- cross-posted to:
- latestagecapitalism@lemmygrad.ml
- cross-posted to:
- latestagecapitalism@lemmygrad.ml
Research Findings:
- reCAPTCHA v2 is not effective in preventing bots and fraud, despite its intended purpose
- reCAPTCHA v2 can be defeated by bots 70-100% of the time
- reCAPTCHA v3, the latest version, is also vulnerable to attacks and has been beaten 97% of the time
- reCAPTCHA interactions impose a significant cost on users, with an estimated 819 million hours of human time spent on reCAPTCHA over 13 years, which corresponds to at least $6.1 billion USD in wages
- Google has potentially profited $888 billion from cookies [created by reCAPTCHA sessions] and $8.75–32.3 billion per each sale of their total labeled data set
- Google should bear the cost of detecting bots, rather than shifting it to users
“The conclusion can be extended that the true purpose of reCAPTCHA v2 is a free image-labeling labor and tracking cookie farm for advertising and data profit masquerading as a security service,” the paper declares.
In a statement provided to The Register after this story was filed, a Google spokesperson said: “reCAPTCHA user data is not used for any other purpose than to improve the reCAPTCHA service, which the terms of service make clear.
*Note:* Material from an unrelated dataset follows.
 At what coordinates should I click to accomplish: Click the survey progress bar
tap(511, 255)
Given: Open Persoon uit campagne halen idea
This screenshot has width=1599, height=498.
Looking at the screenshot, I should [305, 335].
Further, a majority of our user base have moved to reCAPTCHA v3, which improves fraud detection with invisible scoring. Even if a site were still on the previous generation of the product, reCAPTCHA v2 visual challenge images are all pre-labeled and user input plays no role in image labeling.”
I don’t really get where this article is going. They are all over the place.
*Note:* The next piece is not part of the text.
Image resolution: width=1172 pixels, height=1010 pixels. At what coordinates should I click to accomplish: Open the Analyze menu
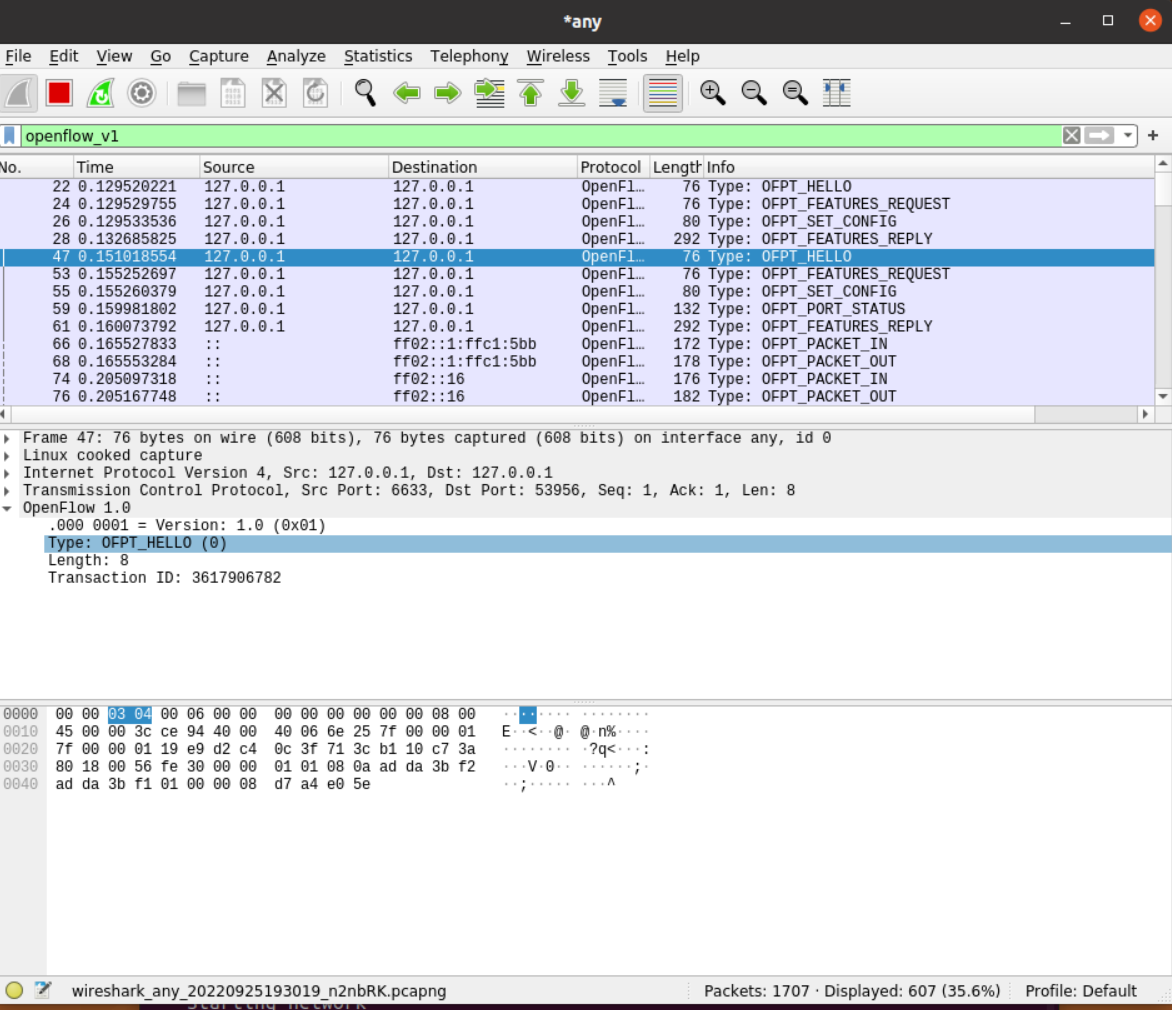pyautogui.click(x=296, y=56)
Let’s start with a fuck google. They are a evil company. But:
Other captchas are also not very effective against bots. Arguably most traditional systems would be worst that recaptcha at fighting bots.
Recaptcha agent validation while a privacy violation is faster than solving any other captcha and if you are hit with the puzzle is not that much more time consuming that every other captcha.
That profit number is very questionable and they know it. Anyway, that’s no much different and probably less profitable that most google services.
Also is ridiculous how someone can say in the same article that the image puzzle can be solved by bots 100% of the time and that is a scheme to get human labor to solve the puzzle. Am I the only one seeing the logical failure here?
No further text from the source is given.